Specjalny status dla części Donbasu skomplikuje wdrażanie umowy stowarzyszeniowej Ukrainy z Unią Europejską
Ukraiński prezydent przedstawił wczoraj projekt ustawy o specjalnym statusie terenów, które kontrolują separatyści. Rosyjski awansował w niej do rangi drugiego języka urzędowego. Część Zagłębia Donieckiego przez trzy lata od wejścia w życie nowego prawa będzie zarządzana na innych zasadach niż reszta kraju.
Rebelianci nie zyskają żadnych formalnych atrybutów państwa. Kijów nie zgadza się na uznanie ich flagi czy wprowadzenie własnej waluty. De iure nie ma również zgody na określenie linii granicznej, która podzieli obwody na część, gdzie stacjonuje wojsko ukraińskie, i tereny rebeliantów. Mimo braku takich zapisów w ustawie Doniecka i Ługańska Republiki Ludowe (DRL i ŁRL) będą de facto autonomiczne. Granica między Ukrainą a jej własnym Ulsterem (przez analogię z Irlandią Północną) przebiegnie mniej więcej po linii Ługańsk – Debalcewe – Donieck – Nowoazowsk.
Budżet ukraiński będzie wypłacał pensje urzędnikom i nauczycielom, którzy mieszkają na południowy wschód od tej linii. Zapewni również emerytury i powoła specjalny fundusz na rzecz odbudowy Donbasu. Na początek listopada zaplanowano wybory, które wyłonią lokalne rady. Teoretycznie mogą w nich wystartować nawet przywódcy separatystów.

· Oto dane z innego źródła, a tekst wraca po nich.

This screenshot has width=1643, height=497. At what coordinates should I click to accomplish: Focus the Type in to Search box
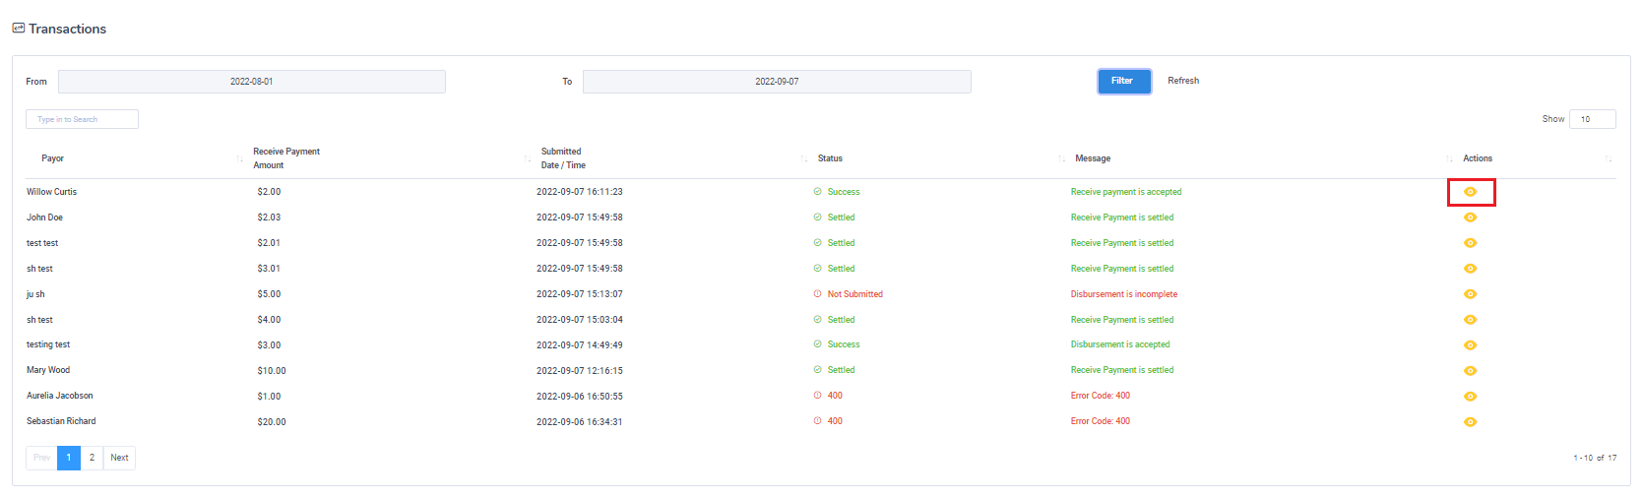(82, 119)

Ustawa przewiduje amnestię dla wszystkich poza sprawcami szczególnie ciężkich przestępstw, m.in. sprawcami strącenia malezyjskiego boeinga. Jest jeden warunek: bojownicy muszą złożyć broń. Tyle że projekt równolegle pozwala na tworzenie oddziałów ludowej milicji, czyli faktycznie sankcjonuje istnienie separatystycznej armii Noworosji. Rejony (powiaty) DRL i ŁRL będą mogły zawierać umowy z rządem centralnym w Kijowie.

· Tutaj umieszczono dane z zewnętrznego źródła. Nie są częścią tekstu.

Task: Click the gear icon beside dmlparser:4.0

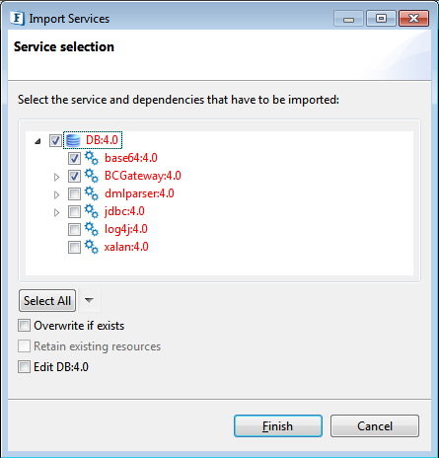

Na razie nie wiadomo, czy separatyści zaakceptują takie modus vivendi w relacjach z Kijowem. Samozwańczy premier DRL Ołeksandr Zacharczenko zdążył już bowiem ogłosić, że jego parapaństwo pretenduje do kontroli nad całym obwodem donieckim, a nie tylko częścią, która obecnie jest we władaniu separatystów. Co więcej, mimo obowiązującego od 5 września rozejmu, lokalnie wciąż dochodzi do starć. Chodzi zwłaszcza o okolice kontrolowanego przez Ukraińców lotniska w Doniecku oraz niedalekiego miasta Debalcewe.

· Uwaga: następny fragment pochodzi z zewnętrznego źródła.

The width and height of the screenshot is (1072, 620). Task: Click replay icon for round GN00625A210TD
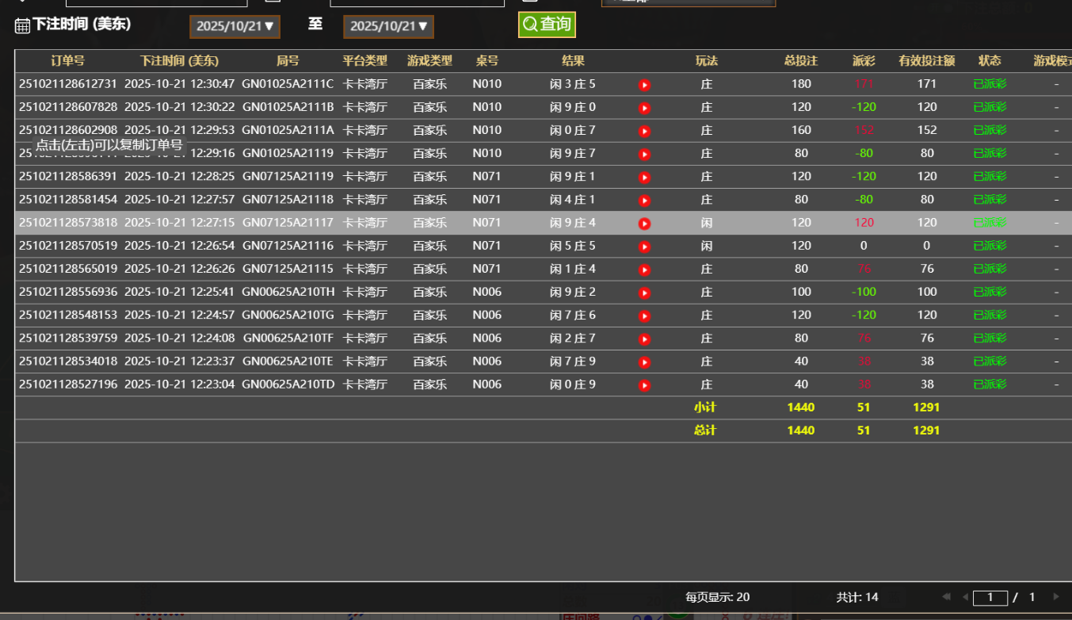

Obie strony oskarżają się nawzajem o łamanie rozejmu. – Być może ostatnia doba była ostatnią dobą tak zwanego rozejmu. Junta de facto przeszła do kontrofensywy. Zobaczymy, co przyniesie jutro – mówił minister obrony DRL Wołodymyr Kononow. – Nie słabnie intensywność ostrzałów przez terrorystów ukraińskich pozycji i punktów kontrolnych na wschodzie Ukrainy – informował z kolei Andrij Łysenko z Rady Bezpieczeństwa Narodowego i Obrony Ukrainy. Według naszych rozmówców w Kijowie Ukraina nie zakłada jednak kontrofensywy w Zagłębiu Donieckim. Przed wyborami Kijów nie zechce raczej narażać się na kolejną porażkę po klęsce oblężenia Ługańska oraz rzezi oddziałów ochotniczych w kotle pod Iłowajskiem, w której zginęło ponad 100 żołnierzy.
Zdaniem publicysty magazynu „Nowoje Wremia” Maksyma Butczenki Petro Poroszenko ustawą o specjalnym statusie Zagłębia Donieckiego zyskuje czas na podjęcie próby wyprowadzenia Ukrainy z głębokiego kryzysu gospodarczego i odbudowę armii. I na przeprowadzenie wyborów parlamentarnych. – Ukraina nie ma pieniędzy na dalszą wojnę. Z kolei Rosja nie chce zwiększać liczby ofiar wśród swoich obywateli, którzy walczą w Donbasie – zarówno ochotników, jak i żołnierzy regularnych oddziałów – mówi nam Butczenko.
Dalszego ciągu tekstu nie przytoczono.